- [INSTRUCTIONS TO FOLLOW]:
The lines to copy are those in the records below that hold the word "title".

- [Stored data]:
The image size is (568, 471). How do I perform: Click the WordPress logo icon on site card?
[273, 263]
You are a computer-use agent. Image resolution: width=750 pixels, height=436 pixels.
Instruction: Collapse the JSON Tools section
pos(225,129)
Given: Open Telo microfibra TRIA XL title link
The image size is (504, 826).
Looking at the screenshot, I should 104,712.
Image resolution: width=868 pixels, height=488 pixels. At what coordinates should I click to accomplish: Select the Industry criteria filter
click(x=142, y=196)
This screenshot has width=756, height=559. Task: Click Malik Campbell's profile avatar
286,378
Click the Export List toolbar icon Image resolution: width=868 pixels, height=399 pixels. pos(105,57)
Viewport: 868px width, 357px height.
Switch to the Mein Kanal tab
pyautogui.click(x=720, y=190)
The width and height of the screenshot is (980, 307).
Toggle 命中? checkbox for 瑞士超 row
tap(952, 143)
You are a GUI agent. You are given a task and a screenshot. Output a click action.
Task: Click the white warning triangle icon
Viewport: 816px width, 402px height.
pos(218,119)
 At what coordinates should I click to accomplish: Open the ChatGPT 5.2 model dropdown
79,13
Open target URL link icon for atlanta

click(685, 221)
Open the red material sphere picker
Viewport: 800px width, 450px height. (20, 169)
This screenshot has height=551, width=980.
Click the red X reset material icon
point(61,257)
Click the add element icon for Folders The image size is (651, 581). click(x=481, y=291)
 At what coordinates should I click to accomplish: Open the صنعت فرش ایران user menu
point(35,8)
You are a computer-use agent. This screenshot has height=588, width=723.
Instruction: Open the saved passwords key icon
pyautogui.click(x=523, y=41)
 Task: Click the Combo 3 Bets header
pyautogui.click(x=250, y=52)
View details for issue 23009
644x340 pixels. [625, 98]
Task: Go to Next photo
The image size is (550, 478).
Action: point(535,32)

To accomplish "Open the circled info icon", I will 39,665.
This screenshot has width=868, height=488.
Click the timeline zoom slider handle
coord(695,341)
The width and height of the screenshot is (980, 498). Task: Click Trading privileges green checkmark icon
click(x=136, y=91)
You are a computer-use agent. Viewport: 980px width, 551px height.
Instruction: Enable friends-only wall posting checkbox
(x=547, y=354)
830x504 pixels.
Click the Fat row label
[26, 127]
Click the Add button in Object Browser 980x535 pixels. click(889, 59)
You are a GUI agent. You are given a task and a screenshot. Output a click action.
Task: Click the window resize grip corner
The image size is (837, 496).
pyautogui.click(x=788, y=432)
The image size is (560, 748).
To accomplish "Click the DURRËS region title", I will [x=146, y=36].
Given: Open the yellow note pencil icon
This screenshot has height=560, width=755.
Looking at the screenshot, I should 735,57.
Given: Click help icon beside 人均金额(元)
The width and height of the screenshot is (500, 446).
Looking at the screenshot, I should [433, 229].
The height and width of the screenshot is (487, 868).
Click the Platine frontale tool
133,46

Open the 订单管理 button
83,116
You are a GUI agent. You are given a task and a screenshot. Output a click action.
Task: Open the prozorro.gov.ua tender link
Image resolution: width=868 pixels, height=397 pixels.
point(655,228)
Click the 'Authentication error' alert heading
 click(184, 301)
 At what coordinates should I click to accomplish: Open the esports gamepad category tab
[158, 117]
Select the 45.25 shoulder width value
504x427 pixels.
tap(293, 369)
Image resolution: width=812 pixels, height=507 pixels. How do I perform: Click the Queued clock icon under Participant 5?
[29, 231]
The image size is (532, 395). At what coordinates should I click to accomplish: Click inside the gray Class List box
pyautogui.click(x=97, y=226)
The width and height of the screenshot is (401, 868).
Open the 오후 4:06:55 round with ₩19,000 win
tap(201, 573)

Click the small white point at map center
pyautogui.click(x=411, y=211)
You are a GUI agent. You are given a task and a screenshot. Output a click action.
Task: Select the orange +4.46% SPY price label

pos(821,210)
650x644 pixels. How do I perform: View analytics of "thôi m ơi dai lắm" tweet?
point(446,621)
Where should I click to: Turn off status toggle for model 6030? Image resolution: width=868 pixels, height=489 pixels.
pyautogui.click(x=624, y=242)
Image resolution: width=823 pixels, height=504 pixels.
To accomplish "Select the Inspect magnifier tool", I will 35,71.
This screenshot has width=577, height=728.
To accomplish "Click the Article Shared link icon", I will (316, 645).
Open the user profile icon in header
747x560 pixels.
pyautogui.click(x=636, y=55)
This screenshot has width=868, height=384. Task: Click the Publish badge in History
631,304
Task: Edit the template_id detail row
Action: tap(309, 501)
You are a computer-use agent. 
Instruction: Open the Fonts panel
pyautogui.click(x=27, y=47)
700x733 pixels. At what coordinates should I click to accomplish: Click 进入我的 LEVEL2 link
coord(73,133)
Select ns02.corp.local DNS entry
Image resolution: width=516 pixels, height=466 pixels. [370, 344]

- [WRITTEN ANSWER]:
Given: Open Telo microfibra TRIA XL title link
To accomplish "Click the DURRËS region title", I will [x=146, y=36].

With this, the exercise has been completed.